▶ [ASSIGNMENT]
Transcribe only what runs from the line including "オンラインスクール講座 (1101, 319)" through the last line of the entries, exactly as it appears.

MATERIAL FOR THIS EXERCISE Start Marker

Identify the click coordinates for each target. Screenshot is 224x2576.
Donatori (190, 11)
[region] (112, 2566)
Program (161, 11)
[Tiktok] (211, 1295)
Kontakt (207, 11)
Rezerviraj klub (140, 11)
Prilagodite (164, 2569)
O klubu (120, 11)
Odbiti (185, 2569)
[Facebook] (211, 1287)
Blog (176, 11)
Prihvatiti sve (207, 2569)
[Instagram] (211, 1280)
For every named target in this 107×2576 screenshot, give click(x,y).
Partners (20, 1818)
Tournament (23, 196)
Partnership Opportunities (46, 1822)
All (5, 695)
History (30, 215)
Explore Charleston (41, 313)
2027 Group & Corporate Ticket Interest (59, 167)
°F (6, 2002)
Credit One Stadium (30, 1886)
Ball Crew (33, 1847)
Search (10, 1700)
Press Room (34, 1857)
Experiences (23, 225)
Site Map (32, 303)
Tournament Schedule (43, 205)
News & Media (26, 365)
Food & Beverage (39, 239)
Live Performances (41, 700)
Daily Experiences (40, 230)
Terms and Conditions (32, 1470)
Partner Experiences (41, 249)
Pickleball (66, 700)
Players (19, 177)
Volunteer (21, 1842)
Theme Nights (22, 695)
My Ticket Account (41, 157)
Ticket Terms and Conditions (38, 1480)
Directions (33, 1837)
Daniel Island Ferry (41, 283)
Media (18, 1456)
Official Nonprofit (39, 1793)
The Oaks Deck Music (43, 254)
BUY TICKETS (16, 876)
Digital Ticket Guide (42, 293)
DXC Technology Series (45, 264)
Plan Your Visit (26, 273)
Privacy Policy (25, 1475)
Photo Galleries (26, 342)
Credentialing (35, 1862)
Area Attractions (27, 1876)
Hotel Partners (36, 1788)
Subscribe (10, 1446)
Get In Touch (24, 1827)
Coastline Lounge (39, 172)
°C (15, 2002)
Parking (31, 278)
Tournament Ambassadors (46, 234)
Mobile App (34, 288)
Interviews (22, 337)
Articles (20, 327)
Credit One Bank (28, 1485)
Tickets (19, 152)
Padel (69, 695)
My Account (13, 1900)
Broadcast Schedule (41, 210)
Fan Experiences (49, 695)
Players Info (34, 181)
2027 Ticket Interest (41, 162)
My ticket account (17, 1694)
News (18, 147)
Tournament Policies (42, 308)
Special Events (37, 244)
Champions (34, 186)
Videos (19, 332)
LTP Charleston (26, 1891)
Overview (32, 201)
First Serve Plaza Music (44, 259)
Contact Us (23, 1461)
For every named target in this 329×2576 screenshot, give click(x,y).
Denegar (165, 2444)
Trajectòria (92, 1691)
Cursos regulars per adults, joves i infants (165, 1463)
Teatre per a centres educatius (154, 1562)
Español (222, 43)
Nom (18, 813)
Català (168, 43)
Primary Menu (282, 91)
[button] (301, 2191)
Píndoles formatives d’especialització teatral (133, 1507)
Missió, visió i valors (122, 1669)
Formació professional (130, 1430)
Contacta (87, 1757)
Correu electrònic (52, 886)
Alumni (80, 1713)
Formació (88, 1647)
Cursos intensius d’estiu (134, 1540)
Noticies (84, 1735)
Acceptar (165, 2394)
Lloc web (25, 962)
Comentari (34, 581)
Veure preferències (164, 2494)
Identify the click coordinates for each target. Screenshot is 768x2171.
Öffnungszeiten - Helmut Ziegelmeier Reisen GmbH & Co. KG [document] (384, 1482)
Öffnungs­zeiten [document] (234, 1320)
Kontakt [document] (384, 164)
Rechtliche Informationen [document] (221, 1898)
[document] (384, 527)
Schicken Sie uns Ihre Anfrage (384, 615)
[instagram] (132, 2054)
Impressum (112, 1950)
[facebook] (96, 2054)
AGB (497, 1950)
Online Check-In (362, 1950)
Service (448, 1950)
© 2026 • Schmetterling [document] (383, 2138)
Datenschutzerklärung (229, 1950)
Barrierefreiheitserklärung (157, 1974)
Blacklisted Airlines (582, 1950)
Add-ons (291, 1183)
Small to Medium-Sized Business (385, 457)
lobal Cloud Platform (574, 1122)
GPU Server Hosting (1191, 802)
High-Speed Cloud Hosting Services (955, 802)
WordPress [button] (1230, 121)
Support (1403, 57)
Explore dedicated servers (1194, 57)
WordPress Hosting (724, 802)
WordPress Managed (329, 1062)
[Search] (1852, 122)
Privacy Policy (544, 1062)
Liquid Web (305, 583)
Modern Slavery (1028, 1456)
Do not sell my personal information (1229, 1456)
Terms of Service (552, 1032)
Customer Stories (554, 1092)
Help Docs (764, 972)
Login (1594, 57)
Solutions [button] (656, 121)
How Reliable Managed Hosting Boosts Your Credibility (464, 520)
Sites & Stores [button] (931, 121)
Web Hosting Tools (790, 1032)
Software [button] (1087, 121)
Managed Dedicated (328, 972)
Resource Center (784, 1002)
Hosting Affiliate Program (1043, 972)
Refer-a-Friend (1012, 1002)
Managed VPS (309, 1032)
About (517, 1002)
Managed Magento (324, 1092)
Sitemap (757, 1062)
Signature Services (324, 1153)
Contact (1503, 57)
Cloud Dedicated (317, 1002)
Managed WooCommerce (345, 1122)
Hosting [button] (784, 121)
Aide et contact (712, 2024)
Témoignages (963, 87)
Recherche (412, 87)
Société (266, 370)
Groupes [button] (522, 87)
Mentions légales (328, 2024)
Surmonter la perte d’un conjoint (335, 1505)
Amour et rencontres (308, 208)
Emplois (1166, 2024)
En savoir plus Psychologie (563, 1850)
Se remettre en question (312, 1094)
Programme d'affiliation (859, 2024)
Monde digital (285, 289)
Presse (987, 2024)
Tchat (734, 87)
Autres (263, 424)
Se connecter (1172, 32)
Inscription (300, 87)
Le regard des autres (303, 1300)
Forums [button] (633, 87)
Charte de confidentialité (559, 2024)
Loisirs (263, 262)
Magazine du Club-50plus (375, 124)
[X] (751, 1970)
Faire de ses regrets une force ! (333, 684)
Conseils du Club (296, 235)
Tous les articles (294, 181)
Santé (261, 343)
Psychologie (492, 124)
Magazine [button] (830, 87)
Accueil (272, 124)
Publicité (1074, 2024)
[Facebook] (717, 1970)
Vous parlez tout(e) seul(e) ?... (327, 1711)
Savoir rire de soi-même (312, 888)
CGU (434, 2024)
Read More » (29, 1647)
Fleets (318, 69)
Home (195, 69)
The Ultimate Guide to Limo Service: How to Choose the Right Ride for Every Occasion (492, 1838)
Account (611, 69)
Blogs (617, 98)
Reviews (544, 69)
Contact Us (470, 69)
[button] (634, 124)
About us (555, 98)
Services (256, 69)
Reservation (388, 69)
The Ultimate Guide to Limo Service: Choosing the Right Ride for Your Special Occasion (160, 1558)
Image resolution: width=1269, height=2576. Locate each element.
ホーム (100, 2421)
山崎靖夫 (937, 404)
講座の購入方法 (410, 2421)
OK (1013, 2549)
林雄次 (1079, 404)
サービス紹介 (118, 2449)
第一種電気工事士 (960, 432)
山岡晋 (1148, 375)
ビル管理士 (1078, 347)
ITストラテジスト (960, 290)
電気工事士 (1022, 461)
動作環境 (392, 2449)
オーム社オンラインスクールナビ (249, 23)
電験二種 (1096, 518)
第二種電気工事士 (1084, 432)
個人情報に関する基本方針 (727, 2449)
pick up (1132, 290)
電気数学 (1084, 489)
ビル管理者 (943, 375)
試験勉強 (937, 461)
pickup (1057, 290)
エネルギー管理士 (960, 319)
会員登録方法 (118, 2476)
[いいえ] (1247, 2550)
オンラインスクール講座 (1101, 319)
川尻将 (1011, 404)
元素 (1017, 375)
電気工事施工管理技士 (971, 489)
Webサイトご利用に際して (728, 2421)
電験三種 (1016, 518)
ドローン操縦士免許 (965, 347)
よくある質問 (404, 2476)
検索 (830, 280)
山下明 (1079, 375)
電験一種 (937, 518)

MATERIAL FOR THIS EXERCISE End Marker

▶ [WRITTEN RESPONSE]
オンラインスクール講座 (1101, 319)
川尻将 (1011, 404)
元素 (1017, 375)
電気工事施工管理技士 (971, 489)
Webサイトご利用に際して (728, 2421)
電験三種 (1016, 518)
ドローン操縦士免許 (965, 347)
よくある質問 (404, 2476)
検索 (830, 280)
山下明 (1079, 375)
電験一種 (937, 518)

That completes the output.